In the 2017 DC Extended Universe live-action feature film Wonder Woman, she was portrayed by Robin Wright. Wright returned to portray the character in flashbacks in the 2020 film Wonder Woman 1984.

==Fictional character biography==
Antiope is introduced in Wonder Woman #312 in February 1984 as a high-ranking Amazon who is disillusioned with Hippolyta's rule and plots to overthrow her. She is killed by the Anti-Monitor's Shadow Demons in Crisis on Infinite Earths.

Following Crisis on Infinite Earths, DC's continuity is rebooted. Antiope is resurrected and depicted as the reincarnation of a woman who was killed years prior. She helps found Themyscira before being killed by Ariadne, and returns as a spirit to guide Hippolyta's daughter Diana.

==Abilities==
All Themyscirian Amazons possess various degrees of superhuman strength, speed, stamina and extraordinarily acute senses which were gifts they were blessed with by their gods. As shown by various tribe members, they have the capability to break apart steel and concrete with their bare hands, jump over 12 feet from a standing position, have a high durability factor, enhanced healing, and the ability to absorb and process a vast amount of knowledge in a short period of time.

Themyscirian Amazons can heal themselves by merging with the Earth and reforming their bodies.

==In other media==

Robin Wright as Antiope in Wonder Woman (2017).

===Television===
- Antiope appears in Justice League, voiced by Maggie Wheeler.
- Antiope appears in the DC Super Hero Girls episode "#AwesomeAuntAntiope", voiced by April Winchell. This version is rebellious, fun-loving, and rides a motorcycle.

===Film===
- Antiope appears in films set in the DC Extended Universe (DCEU), portrayed by Robin Wright:
  - Antiope first appears in Wonder Woman (2017). Director Patty Jenkins said that they needed "someone who seems under control and is not overly aggressive, but who is truly a badass", regarding Wright's casting as Antiope. Producer Charles Roven calls the character "the greatest warrior of all time". In the film, Diana is jointly raised by Queen Hippolyta, her sister General Antiope, and Lieutenant Menalippe; while Hippolyta wants to shield young Diana from the outside world, Antiope wants to train her as a warrior. Hippolyta and Antiope share the secret that Diana is Hippolyta's daughter with the god Zeus, and that their nemesis, the war god Ares, will someday try to destroy her as he did the other gods who opposed him.
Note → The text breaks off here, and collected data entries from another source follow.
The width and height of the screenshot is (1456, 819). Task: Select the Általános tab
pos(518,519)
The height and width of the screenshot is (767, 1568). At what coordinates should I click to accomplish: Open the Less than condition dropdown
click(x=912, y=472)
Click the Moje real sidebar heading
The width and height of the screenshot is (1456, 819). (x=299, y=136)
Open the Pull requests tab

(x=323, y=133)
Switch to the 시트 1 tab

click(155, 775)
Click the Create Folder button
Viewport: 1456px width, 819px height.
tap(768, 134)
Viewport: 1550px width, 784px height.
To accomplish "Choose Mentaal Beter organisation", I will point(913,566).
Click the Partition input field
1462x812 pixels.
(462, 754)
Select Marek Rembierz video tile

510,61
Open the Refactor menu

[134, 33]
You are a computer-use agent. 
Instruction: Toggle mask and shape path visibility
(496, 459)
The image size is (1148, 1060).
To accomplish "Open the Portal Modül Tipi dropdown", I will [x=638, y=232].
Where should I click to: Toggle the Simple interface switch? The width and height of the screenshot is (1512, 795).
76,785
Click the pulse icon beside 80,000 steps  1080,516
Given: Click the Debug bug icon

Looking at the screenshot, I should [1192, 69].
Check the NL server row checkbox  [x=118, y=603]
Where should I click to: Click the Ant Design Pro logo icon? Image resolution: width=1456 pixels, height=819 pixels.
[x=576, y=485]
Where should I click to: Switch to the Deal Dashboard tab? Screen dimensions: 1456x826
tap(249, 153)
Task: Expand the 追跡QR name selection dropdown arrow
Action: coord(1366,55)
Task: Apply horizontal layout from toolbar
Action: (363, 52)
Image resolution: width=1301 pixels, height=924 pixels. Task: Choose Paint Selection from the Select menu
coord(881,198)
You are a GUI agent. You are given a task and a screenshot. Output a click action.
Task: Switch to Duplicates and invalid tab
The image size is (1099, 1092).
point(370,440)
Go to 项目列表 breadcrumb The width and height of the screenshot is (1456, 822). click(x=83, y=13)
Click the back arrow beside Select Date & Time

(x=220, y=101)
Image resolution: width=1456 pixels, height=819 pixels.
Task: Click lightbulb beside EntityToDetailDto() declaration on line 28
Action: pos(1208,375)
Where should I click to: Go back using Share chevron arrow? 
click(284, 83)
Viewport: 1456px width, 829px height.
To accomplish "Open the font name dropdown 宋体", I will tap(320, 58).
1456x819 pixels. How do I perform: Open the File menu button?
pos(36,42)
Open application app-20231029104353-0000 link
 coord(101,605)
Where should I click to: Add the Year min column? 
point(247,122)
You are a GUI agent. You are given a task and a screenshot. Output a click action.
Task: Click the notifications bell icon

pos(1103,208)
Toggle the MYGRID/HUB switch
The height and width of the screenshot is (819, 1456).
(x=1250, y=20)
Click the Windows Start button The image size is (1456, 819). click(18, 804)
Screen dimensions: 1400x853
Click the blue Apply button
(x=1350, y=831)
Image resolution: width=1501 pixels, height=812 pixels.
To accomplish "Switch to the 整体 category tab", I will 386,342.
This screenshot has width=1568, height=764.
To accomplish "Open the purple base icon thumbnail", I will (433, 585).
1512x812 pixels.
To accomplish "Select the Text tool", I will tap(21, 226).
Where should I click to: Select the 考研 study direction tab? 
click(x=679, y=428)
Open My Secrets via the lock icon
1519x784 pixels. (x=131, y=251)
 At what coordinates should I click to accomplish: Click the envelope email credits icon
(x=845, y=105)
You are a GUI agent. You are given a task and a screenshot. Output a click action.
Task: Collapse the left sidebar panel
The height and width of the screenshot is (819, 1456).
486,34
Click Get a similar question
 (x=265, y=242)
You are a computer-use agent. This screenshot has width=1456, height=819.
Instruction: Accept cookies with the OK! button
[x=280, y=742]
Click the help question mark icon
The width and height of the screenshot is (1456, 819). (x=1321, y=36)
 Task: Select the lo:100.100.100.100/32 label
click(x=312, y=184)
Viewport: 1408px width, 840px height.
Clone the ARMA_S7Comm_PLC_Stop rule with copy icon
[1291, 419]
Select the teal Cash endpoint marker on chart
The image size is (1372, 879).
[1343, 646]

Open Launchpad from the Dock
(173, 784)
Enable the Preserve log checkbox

Going against Hippolyta's wishes, Antiope secretly trains Diana in combat, and ultimately convinces Hippolyta that though Diana's use of her powers will attract Ares, only learning to use them can save her. When the Germans later invade Themyscira in pursuit of Steve Trevor, Antiope sacrifices herself to save Diana.
  - Antiope appears in a flashback in Justice League (2017), fighting Darkseid's first attempted invasion of Earth millennia ago.
  - Antiope appears in a flashback in Wonder Woman 1984 (2020). When Diana was a child, Antiope prepared her for an athletic competition. However, when Diana fell off her horse and took a shortcut to catch up to it missing the checkpoint, Antiope pulled her out of the competition while commenting that "no true hero is born from lies".